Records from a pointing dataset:
++++++
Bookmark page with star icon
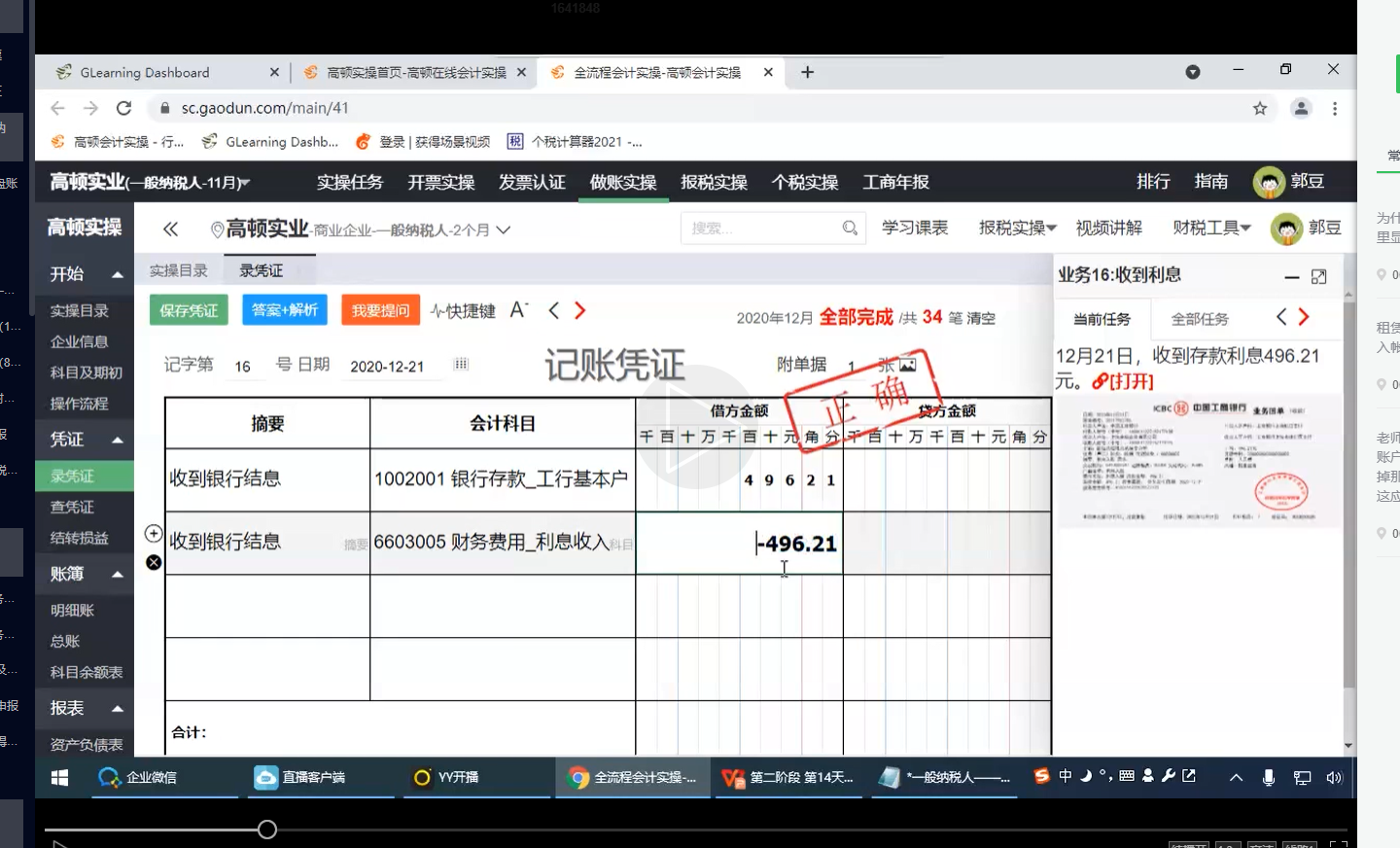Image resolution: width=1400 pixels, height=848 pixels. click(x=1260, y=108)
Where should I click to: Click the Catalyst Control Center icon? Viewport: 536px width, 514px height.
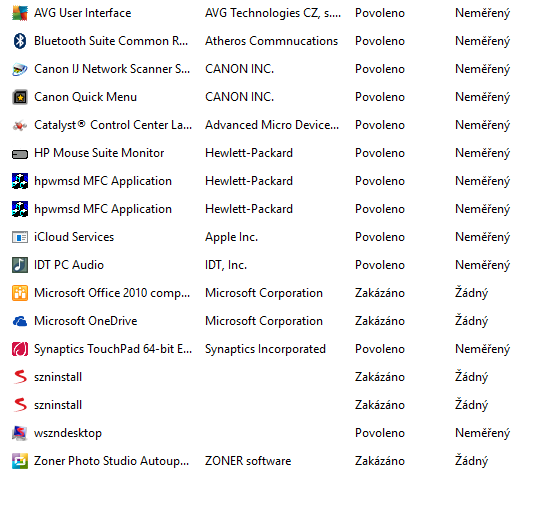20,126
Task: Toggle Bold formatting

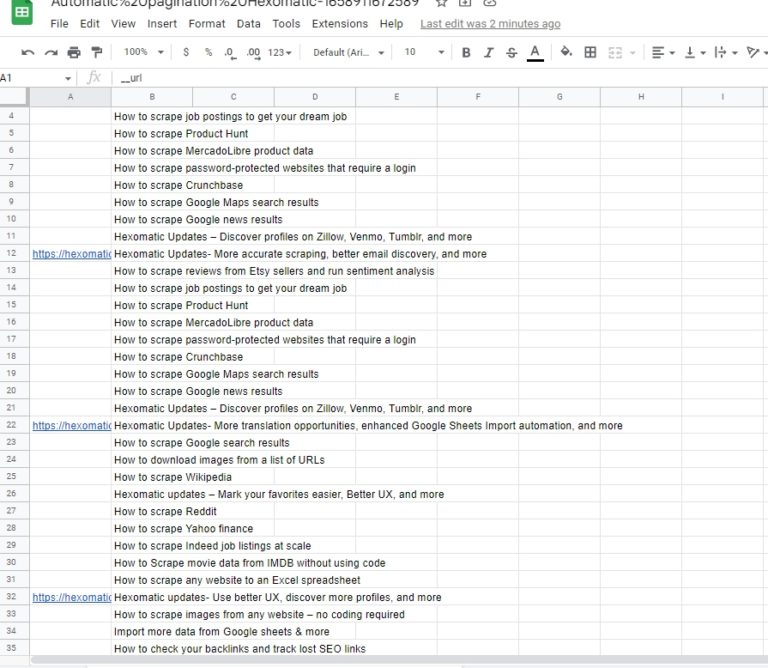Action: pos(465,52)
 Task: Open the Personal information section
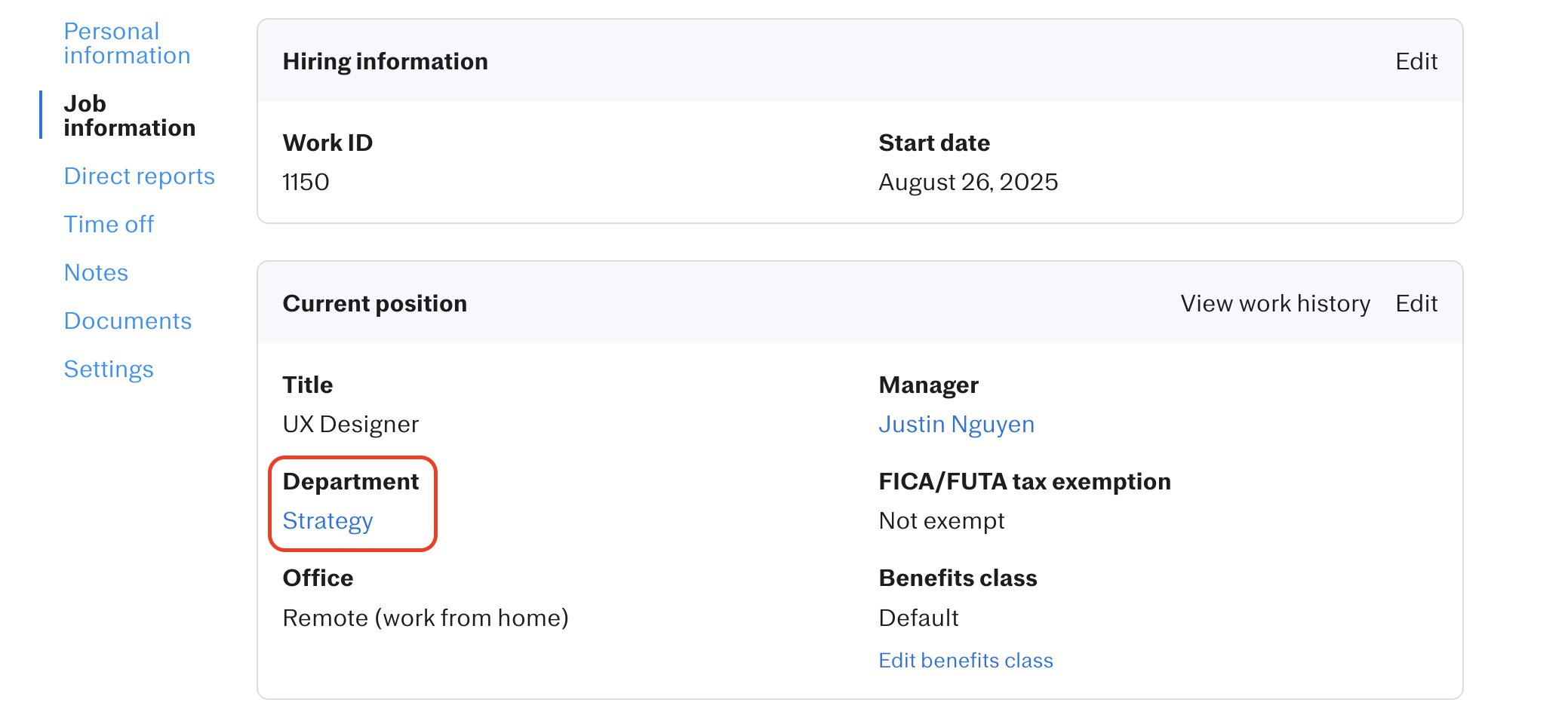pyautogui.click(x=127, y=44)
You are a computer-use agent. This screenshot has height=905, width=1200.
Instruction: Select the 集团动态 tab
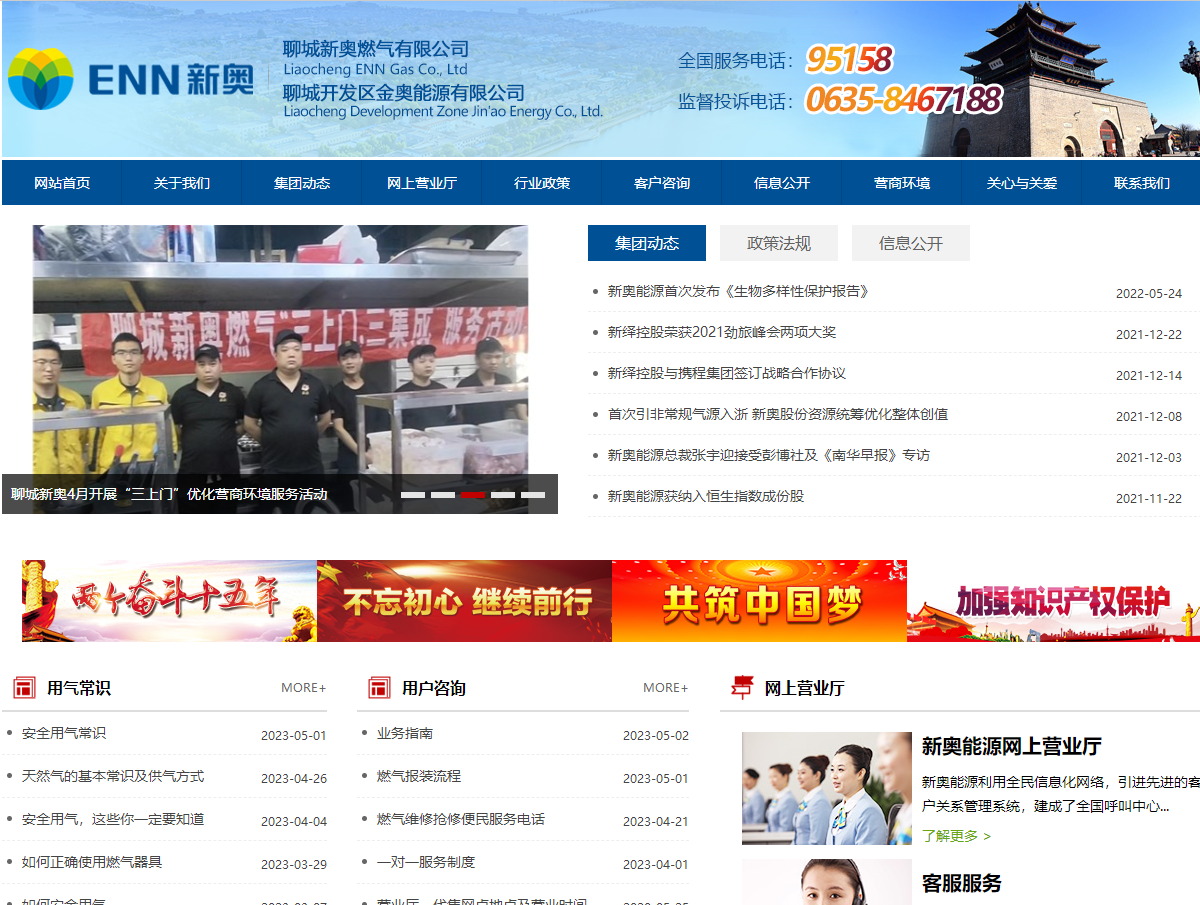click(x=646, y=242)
++++++
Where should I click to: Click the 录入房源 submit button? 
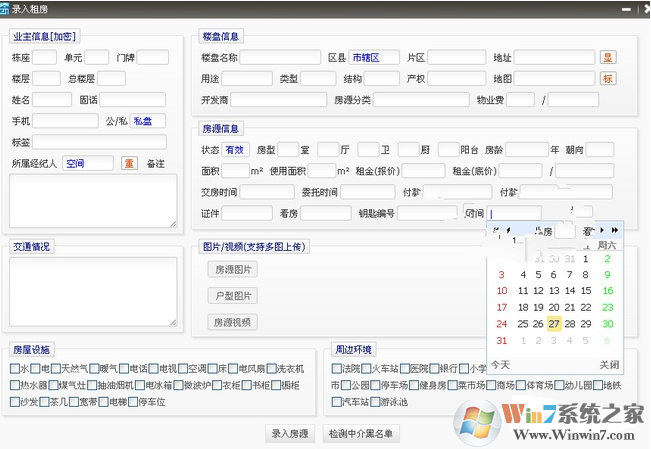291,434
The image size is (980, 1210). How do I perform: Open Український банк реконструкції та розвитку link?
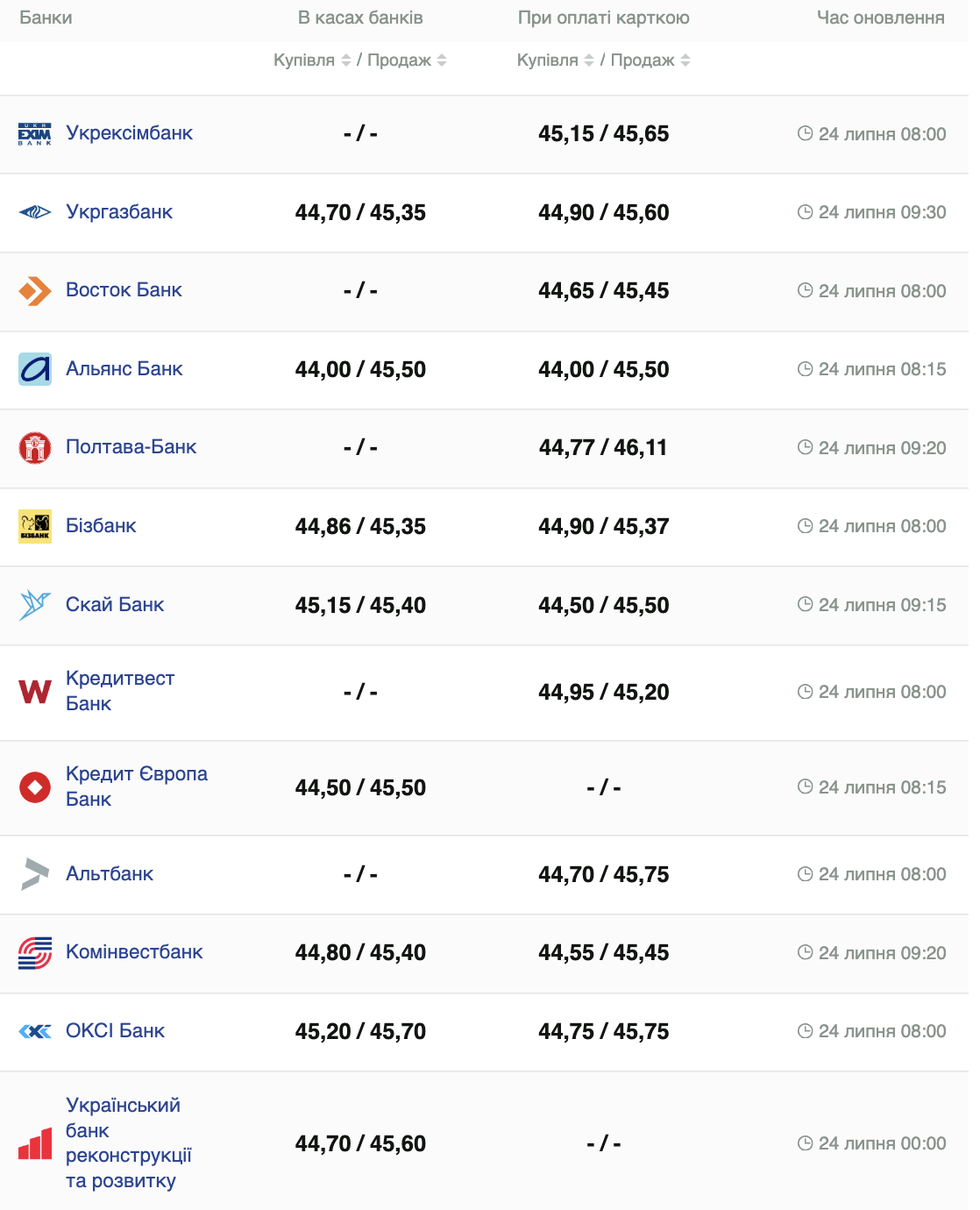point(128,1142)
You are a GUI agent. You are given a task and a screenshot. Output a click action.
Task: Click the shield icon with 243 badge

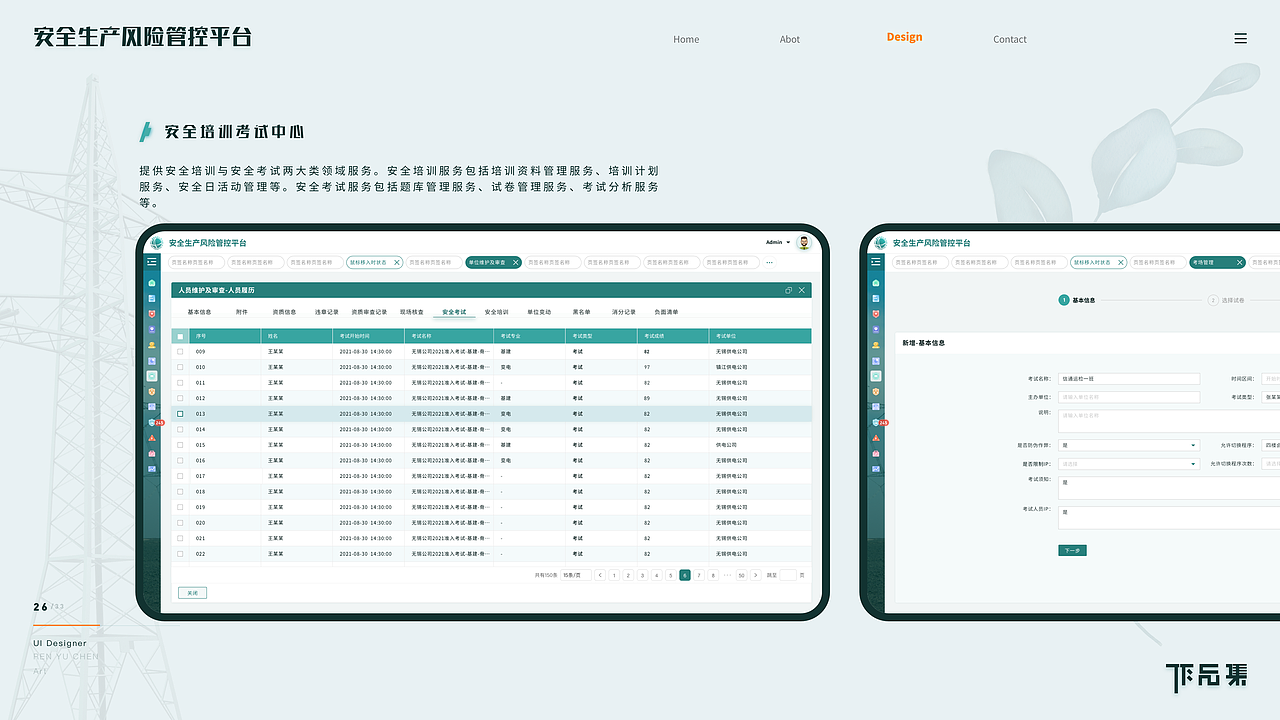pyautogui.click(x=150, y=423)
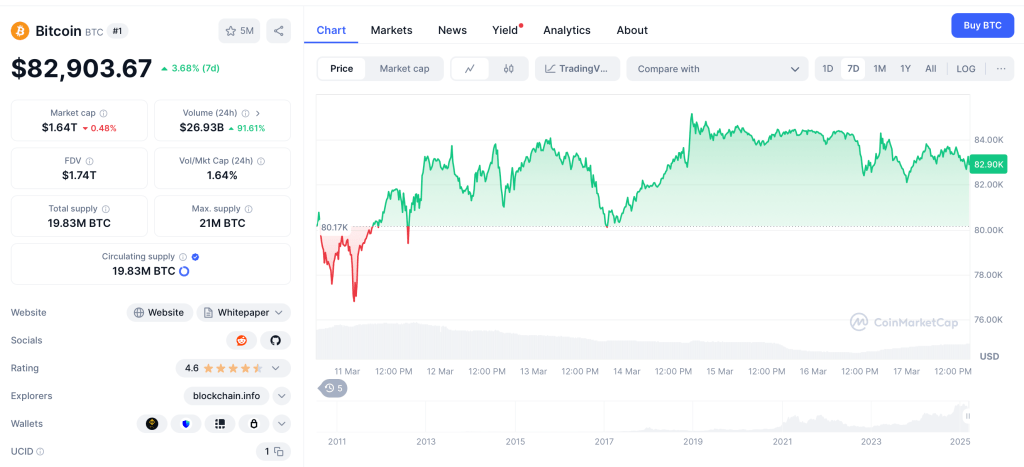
++++++
Rewrite all of the data from the line containing "Where should I click to: Click the Catalyst" down to the line containing "pyautogui.click(x=127, y=44)", both of those lines included, and shift every coordinate in the answers by -30. Leave the pictures out.

Where should I click to: Click the Catalyst Control Center icon? Viewport: 536px width, 514px height.
-10,96
Task: Toggle Bold formatting

Action: pos(435,22)
 Task: Open the Personal information section
pyautogui.click(x=97, y=14)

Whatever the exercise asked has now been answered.